Personal information
- Born: August 30, 2002 (age 23) Park City, Utah, U.S.

Sport
- Sport: Ski jumping

= Paige Jones =

American ski jumper (born 2002)

Paige Jones (born August 30, 2002) is an American ski jumper.

==Early life and education==
Jones attends the University of North Dakota as a distance student majoring in Biomedical engineering.

==Career==
Jones represented the United States at the 2020 Winter Youth Olympics. At the FIS Nordic World Ski Championships 2021 she became the first woman to ever jump an Olympic large hill at a World Championships event. She was named U.S. Ski and Snowboard's 2021 Ski Jumping Athlete of the Year.

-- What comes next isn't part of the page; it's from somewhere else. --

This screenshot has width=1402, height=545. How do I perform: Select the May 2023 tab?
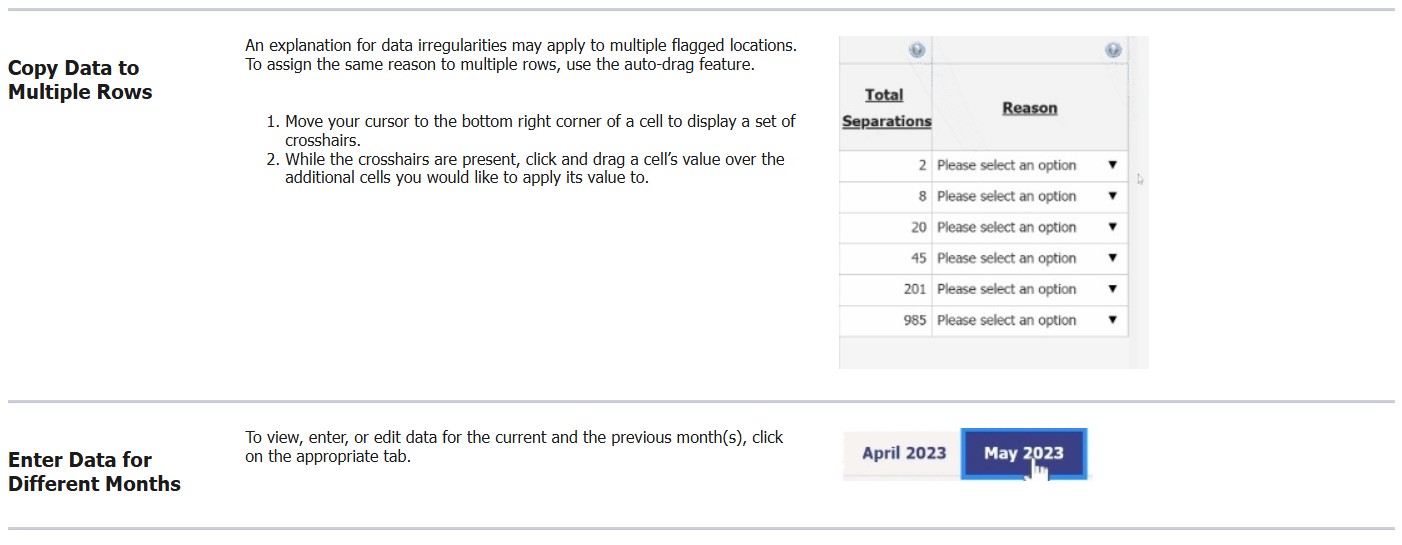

She crashed at junior nationals in March 2021, which resulted in a broken fibula, torn deltoid ligament and a disrupted ankle joint. As a result, she failed to qualify for the 2022 Winter Olympics.

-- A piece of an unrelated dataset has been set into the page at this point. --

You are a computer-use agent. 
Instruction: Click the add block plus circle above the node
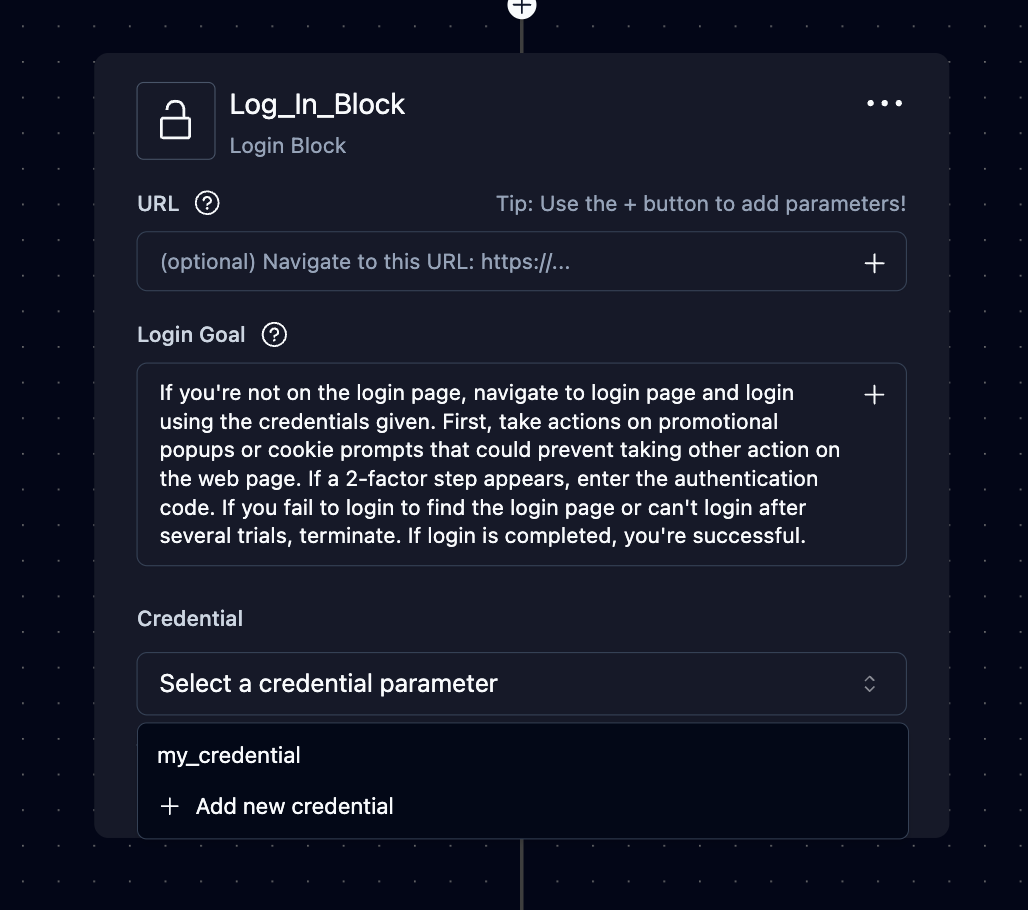pyautogui.click(x=522, y=6)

In January 2026, she was selected to represent the United States at the 2026 Winter Olympics. During the normal hill event she finished in 23rd place.

==Personal life==
In May 2025, Jones became engaged to Olympic luger, Sean Hollander. They met in Lake Placid, New York, where Hollander was training luge and Jones was competing in ski jumping nationals.